◆ **提示文**
━━━━
13. サービスは、生産性の向上および、効率性を促進し、かつ、中小企業が国内及び国際市場で競争力を維持することを助成するその他の手法を含むベくこれを構想することとし、同時に労働実践及び労働諸条件を改善するものたること。

14.加盟国は中小企業が融資及び信用を満足のゆく諸条件による利用を促進することとする。このこととの関連で、

(1)信用その他の融資サービスは、起業家のうちで特に脆弱な集団の場合を除外して、可能な限り商業的諸条件でその持続可能性を保証するべく提供されるものとする。

(2)追加的諸施策が、行政手続を簡素化し、取引経費を軽減し、かつ、一例として、非政府系小口金融取扱所及び貧困の緩和に向けられる開発金融施設に付帯する不都合に関連する諸問題を克服するために採られることとする。

(3)中小企業は相互保証協会を組織することが奨励されるべきこと。

(4)ベンチャーキャピタルその他の組織の創設、革新的中小企業の援助の特化が奨励されるべきこと。

15.加盟国は、中小企業における雇用のあらゆる面を保障的な労働および社会立法の無差別的な適用により、改善する適切な政策を考慮に入れることとする。

16.加盟国は、さらに、

(1)適切な場合には、中小企業の成長及び競争能力を実効的に支援することができる諸組織及び諸制度を促進する。この点に関して、使用者及び労働者の最も代表的な諸組織との協議が考慮に入れられることとする。

(2)中小企業と大企業との間での協同連繋を促進する適当な諸施策を考慮に入れる。この点に関して、諸施策が当該中小企業及び労働者の正当な利益を保全するべく採られるものとする。

(3)経験交流並びに諸資源及びリスクの分かち合いを奨励する中小企業間の連繋を促進する諸施策を考慮に入れる。この点に関して、中小企業は、場合によって、使用者及び労働者の諸組織の役割の重要性を考慮に入れつつ、事業連合、ネットワーク、生産及びサービスの協同組合といった機構を形成することを奨励されうる。
━━━━
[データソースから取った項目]
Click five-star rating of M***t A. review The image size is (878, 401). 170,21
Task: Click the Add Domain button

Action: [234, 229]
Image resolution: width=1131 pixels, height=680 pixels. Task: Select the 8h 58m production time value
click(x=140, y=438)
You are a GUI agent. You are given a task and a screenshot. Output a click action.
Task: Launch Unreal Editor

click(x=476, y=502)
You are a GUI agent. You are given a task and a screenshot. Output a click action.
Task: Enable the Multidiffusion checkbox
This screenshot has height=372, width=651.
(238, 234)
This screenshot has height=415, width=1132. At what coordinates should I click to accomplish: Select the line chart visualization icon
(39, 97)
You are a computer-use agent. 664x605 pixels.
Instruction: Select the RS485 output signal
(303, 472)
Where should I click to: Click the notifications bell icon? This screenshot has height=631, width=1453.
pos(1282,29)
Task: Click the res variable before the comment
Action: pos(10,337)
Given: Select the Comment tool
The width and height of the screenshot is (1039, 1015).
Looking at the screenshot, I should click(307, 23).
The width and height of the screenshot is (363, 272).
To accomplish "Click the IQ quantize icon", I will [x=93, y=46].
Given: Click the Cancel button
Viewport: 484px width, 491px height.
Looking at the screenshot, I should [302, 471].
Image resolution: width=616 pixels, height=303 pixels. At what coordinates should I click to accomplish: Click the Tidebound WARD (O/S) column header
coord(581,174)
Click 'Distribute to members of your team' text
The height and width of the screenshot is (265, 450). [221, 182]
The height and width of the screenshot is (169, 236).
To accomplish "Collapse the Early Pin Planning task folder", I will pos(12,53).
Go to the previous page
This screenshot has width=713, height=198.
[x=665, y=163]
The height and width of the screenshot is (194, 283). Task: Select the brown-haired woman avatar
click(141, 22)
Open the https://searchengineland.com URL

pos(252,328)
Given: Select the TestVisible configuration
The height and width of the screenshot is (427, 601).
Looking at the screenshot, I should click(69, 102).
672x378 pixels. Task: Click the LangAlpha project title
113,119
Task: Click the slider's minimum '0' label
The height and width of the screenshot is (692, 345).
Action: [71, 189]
━━━━
◆ **課題の要件**
中小企業への支援策を述べた提示文のうち、「16.加盟国は、さらに、」から始まり「するべく採られるものとする。」で終わる部分を、一字も変えずに書き写しなさい。

◆ **解答例**
16.加盟国は、さらに、

(1)適切な場合には、中小企業の成長及び競争能力を実効的に支援することができる諸組織及び諸制度を促進する。この点に関して、使用者及び労働者の最も代表的な諸組織との協議が考慮に入れられることとする。

(2)中小企業と大企業との間での協同連繋を促進する適当な諸施策を考慮に入れる。この点に関して、諸施策が当該中小企業及び労働者の正当な利益を保全するべく採られるものとする。